Médias au service des puissants (2)

Pour mieux éclairer notre étude, décortiquons la mission politique, idéologique et sociale des médias mainstream. Le rôle des médias, de gauche comme de droite, est crucial dans nos sociétés urbanisées – multiethniques – criminalisées – pathologisées – communautarisées –, densément peuplées, soumises à de fortes tensions économiques (chômage et pauvreté), sociales (réduction des services sociaux), criminelles (drogues, délinquance, vols et crimes contre la personne).

Au milieu de cette confusion sociétale, les médias sont une source d’insécurité et de chaos supplémentaire, en même temps d’agent d’endoctrinement et d’obscurcissement de la réalité, l’une de ces fonctions rendant les autres possibles et nécessaires.

De manière générale, l’activité médiatique comporte de multiples facettes. D’une part, les médias diffusent une vision du monde – celle de la classe dominante –, c’est leur première activité principale. Par cette activité, ils conditionnent la conscience collective et individuelle à accepter ce monde capitaliste tel qu’il est, avec ses valeurs marchandes, son esprit de prédation, son culte de la compétition et de la performance, son apologie de l’idéalisation des célébrités riches, imitées et jalousées par les petits-bourgeois envieux, anxieux, aigris, dévorés par l’ambition de se hisser un jour, à leur tour, croient-ils, au paradis des parvenus.

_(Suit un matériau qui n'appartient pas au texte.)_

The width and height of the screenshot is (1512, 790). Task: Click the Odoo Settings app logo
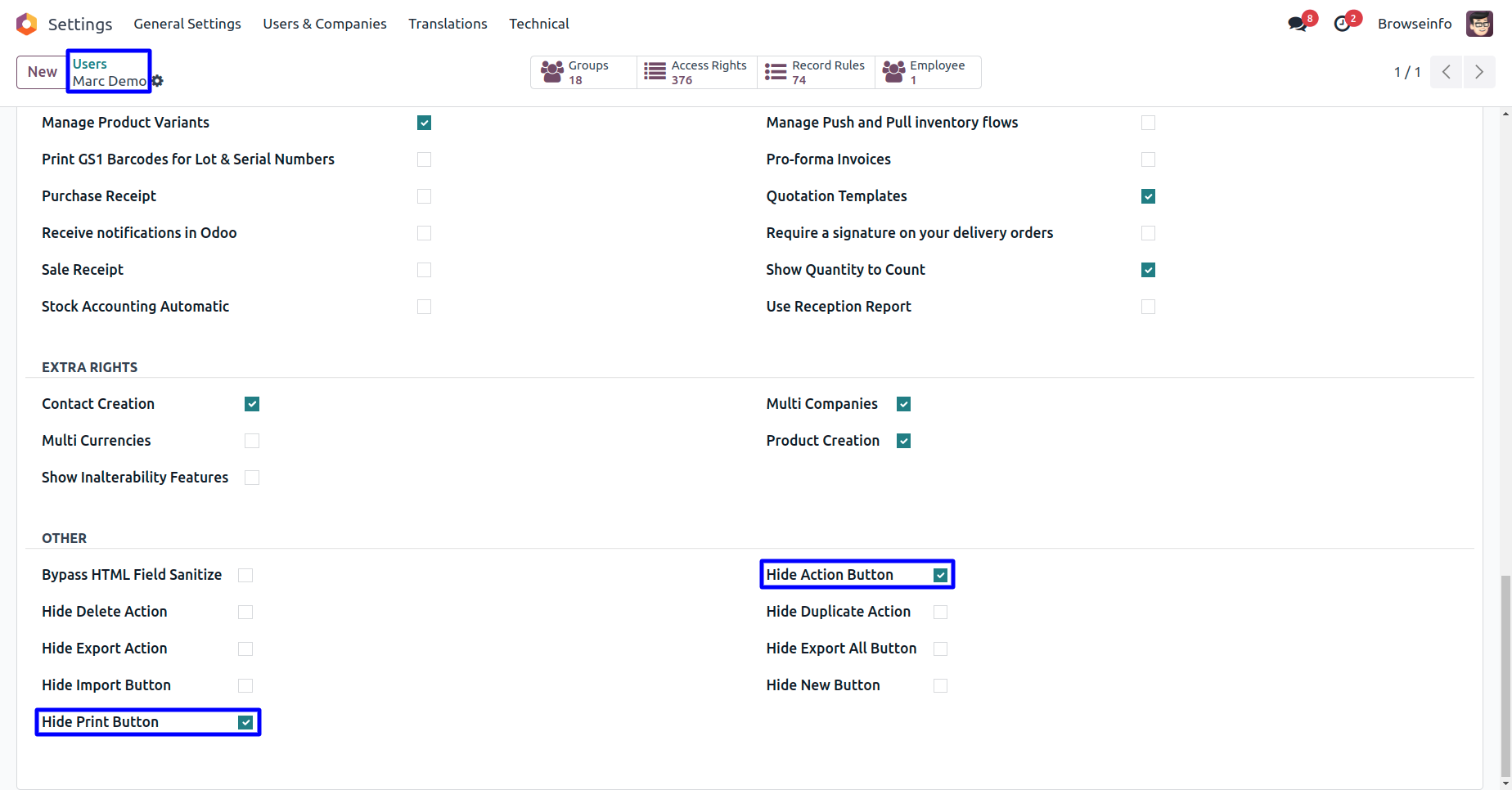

De surcroît, les médias à la solde ont pour mission d’exhiber sans vergogne les bas-fonds du monde sombre, l’envers du décor de la belle société civilisée normative : le monde du lumpenprolétariat, des SDF, de la pauvreté et de la criminalité vénielle, le monde interlope du vol à grande échelle, du blanchiment d’argent, du crime organisé, qui alimentent les rubriques faits-divers.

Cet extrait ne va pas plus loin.